*** Material provided ***
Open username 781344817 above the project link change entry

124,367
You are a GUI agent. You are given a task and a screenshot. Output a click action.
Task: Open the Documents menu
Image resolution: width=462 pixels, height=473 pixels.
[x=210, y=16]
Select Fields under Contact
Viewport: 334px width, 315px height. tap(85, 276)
***
*** Material provided ***
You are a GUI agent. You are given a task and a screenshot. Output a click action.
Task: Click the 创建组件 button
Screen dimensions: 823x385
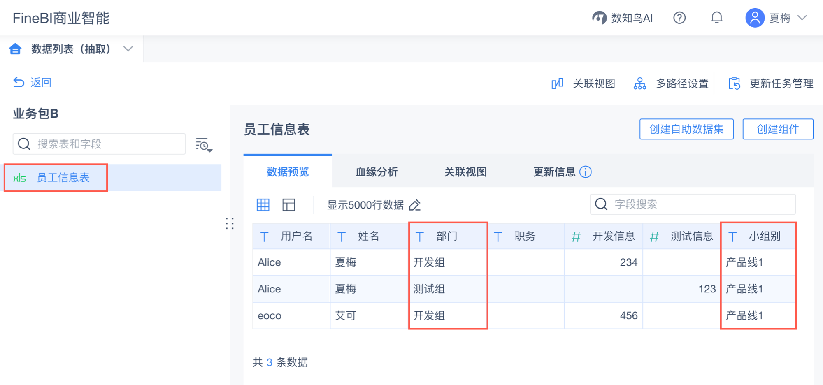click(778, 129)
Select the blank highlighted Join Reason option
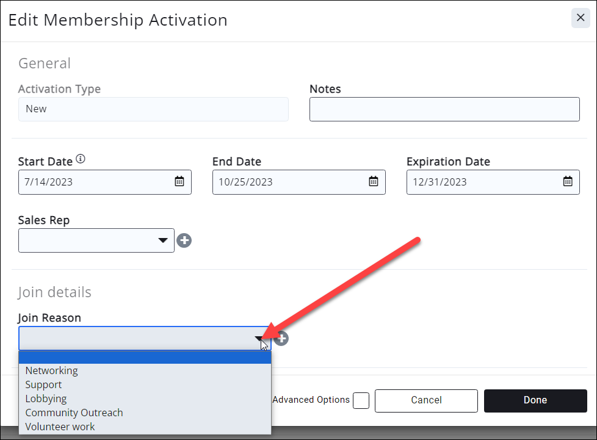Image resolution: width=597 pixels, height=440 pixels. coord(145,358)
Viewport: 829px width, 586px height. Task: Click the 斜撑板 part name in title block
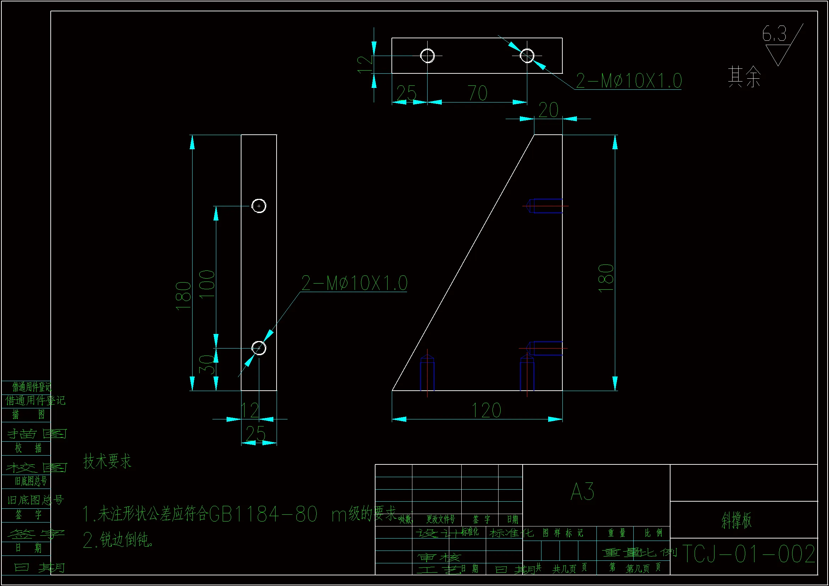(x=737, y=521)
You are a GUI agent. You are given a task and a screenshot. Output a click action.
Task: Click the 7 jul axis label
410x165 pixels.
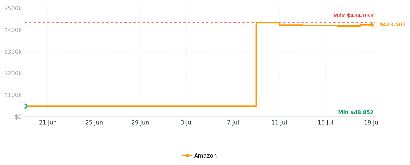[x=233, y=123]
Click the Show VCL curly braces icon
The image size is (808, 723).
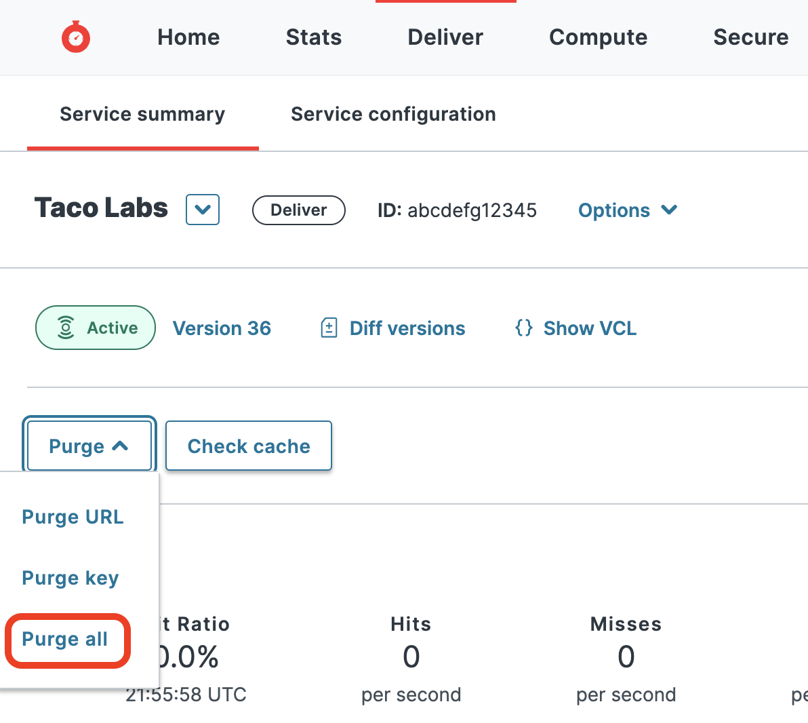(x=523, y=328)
***
* Aim of the exercise *
Reproduce the data word for word, everything from the line containing "Select the blank" down to the line containing "(x=523, y=328)", including both of those lines. Leave out the pictures.

* Completed task *
Select the blank highlighted Join Reason option
Image resolution: width=597 pixels, height=440 pixels. coord(145,358)
Viewport: 829px width, 586px height. Task: Click the 斜撑板 part name in title block
(x=737, y=521)
You are a GUI agent. You are given a task and a screenshot. Output a click action.
Task: Click the 7 jul axis label
410x165 pixels.
[x=233, y=123]
Click the Show VCL curly braces icon
The image size is (808, 723).
(x=523, y=328)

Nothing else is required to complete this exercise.